Anthropomorphised ants have often been used in fables and children’s stories to represent industriousness and cooperative effort. They also are mentioned in religious texts. In the Book of Proverbs in the Bible, ants are held up as a good example for humans for their hard work and cooperation. Aesop did the same in his fable The Ant and the Grasshopper. In the Quran, Sulayman is said to have heard and understood an ant warning other ants to return home to avoid being accidentally crushed by Sulayman and his marching army.[Quran 27:18] In parts of Africa, ants are considered to be the messengers of the deities. Some Native American mythology, such as the Hopi mythology, considers ants as the very first animals. Ant bites are often said to have curative properties. The sting of some species of Pseudomyrmex is claimed to give fever relief. Ant bites are used in the initiation ceremonies of some Amazon Indian cultures as a test of endurance.
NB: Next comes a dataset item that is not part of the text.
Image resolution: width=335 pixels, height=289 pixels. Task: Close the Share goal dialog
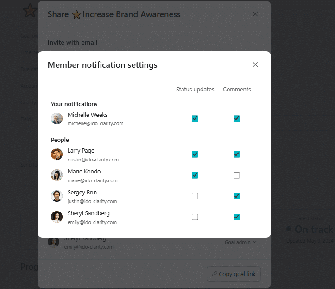tap(255, 14)
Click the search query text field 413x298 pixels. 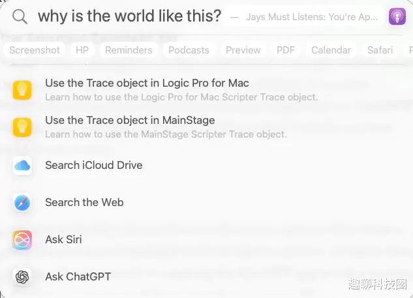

Ant society has always fascinated humans and has been written about both humorously and seriously. Mark Twain wrote about ants in his 1880 book A Tramp Abroad. Some modern authors have used the example of the ants to comment on the relationship between society and the individual. Examples are Robert Frost in his poem “Departmental” and T. H. White in his fantasy novel The Once and Future King. The plot in French entomologist and writer Bernard Werber‘s Les Fourmis science-fiction trilogy is divided between the worlds of ants and humans; ants and their behaviour is described using contemporary scientific knowledge. H.G. Wells wrote about intelligent ants destroying human settlements in Brazil and threatening human civilization in his 1905 science-fiction short story, The Empire of the Ants. In more recent times, animated cartoons and 3-D animated films featuring ants have been produced including Antz, A Bug’s Life, The Ant Bully, The Ant and the Aardvark, Ferdy the Ant and Atom Ant. Renowned myrmecologist E. O. Wilson wrote a short story, “Trailhead” in 2010 for The New Yorker magazine, which describes the life and death of an ant-queen and the rise and fall of her colony, from an ants’ point of view. The French neuroanatomist, psychiatrist and eugenicist Auguste Forel believed that ant societies were models for human society. He published a five volume work from 1921 to 1923 that examined ant biology and society.
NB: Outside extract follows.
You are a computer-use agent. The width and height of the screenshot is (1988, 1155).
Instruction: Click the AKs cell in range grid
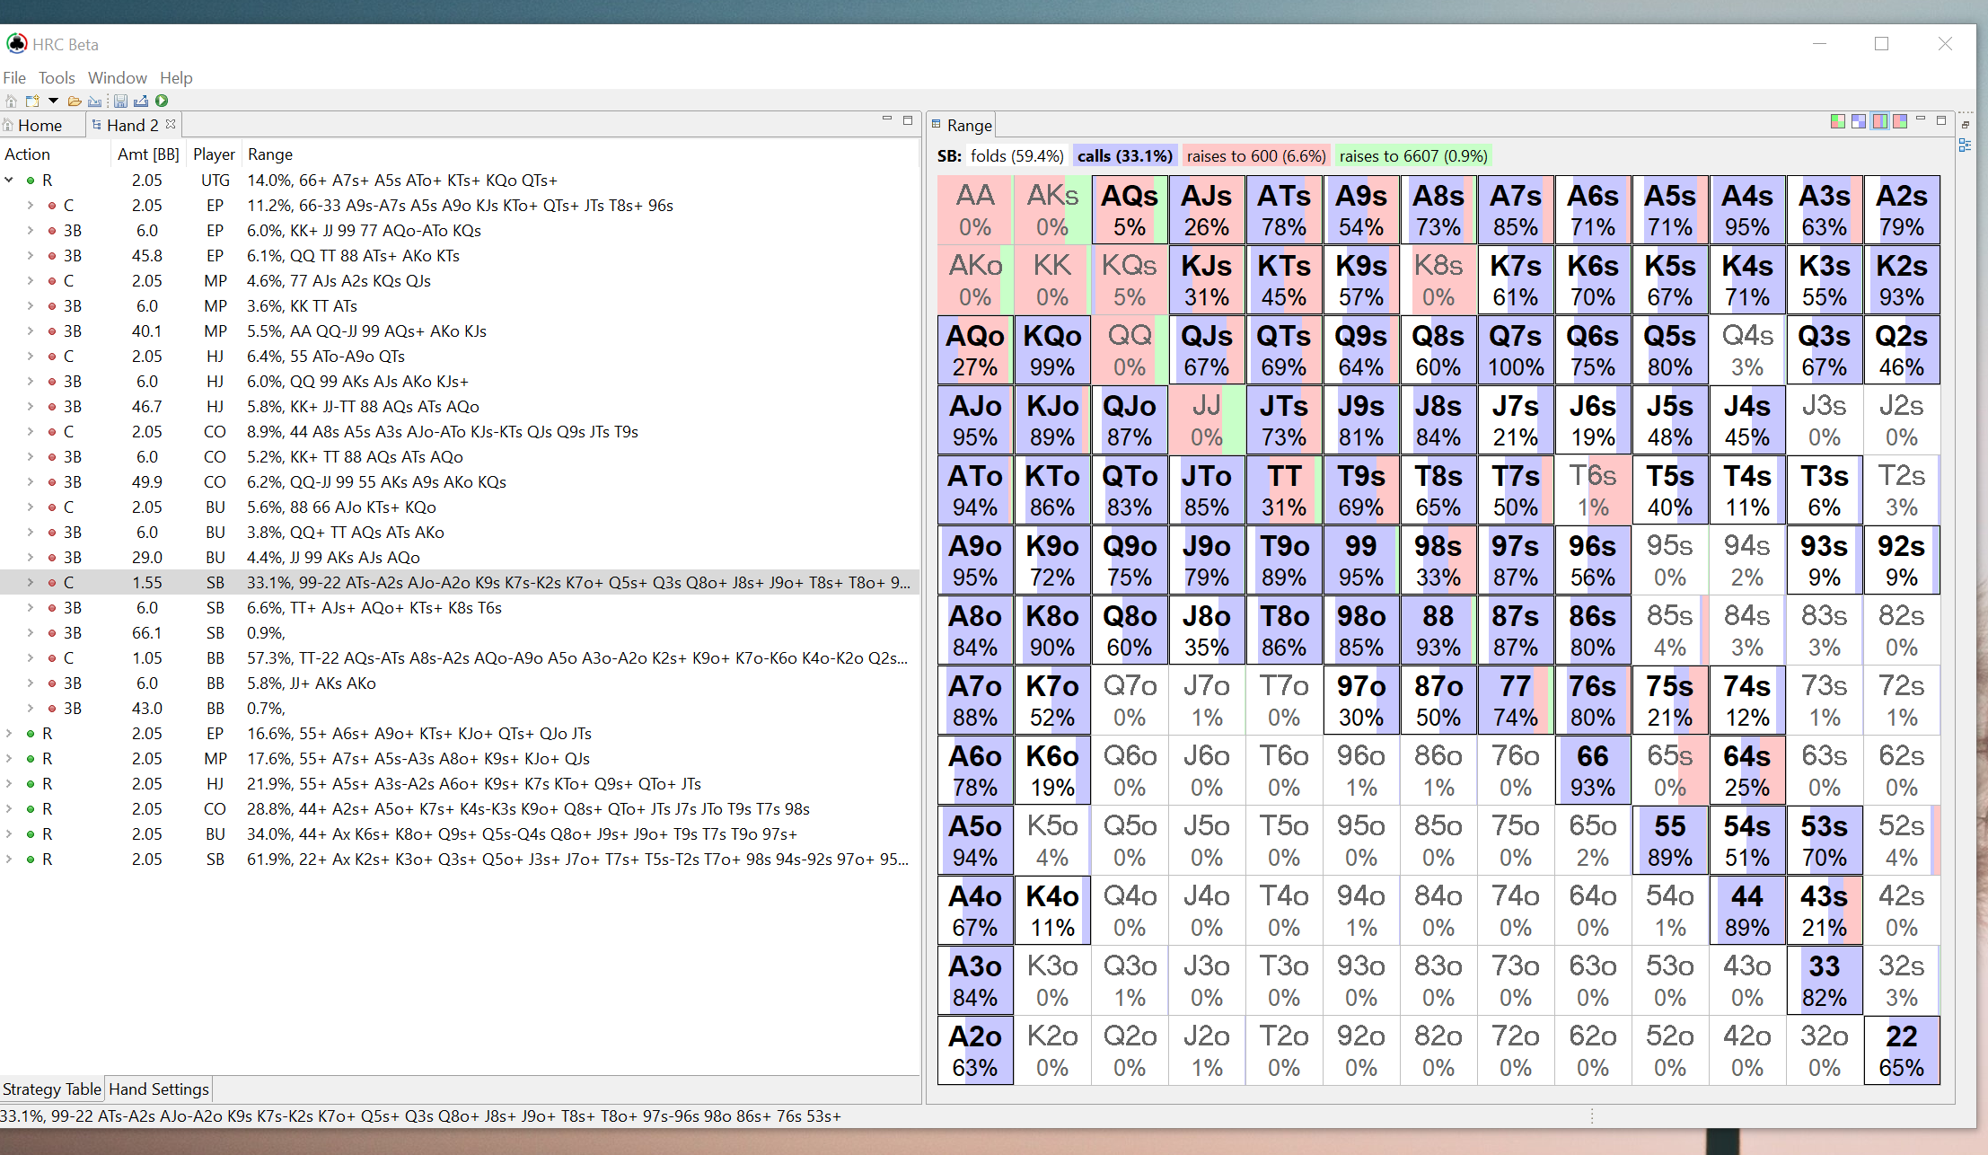[1052, 210]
Ants also are quite popular inspiration for many science-fiction insectoids, such as the Formics of Ender’s Game, the Bugs of Starship Troopers, the giant ants in the films Them! and Empire of the Ants, Marvel Comics‘ super hero Ant-Man, and ants mutated into super-intelligence in Phase IV. In computer strategy games, ant-based species often benefit from increased production rates due to their single-minded focus, such as the Klackons in the Master of Orion series of games or the ChCht in Deadlock II. These characters are often credited with a hive mind, a common misconception about ant colonies.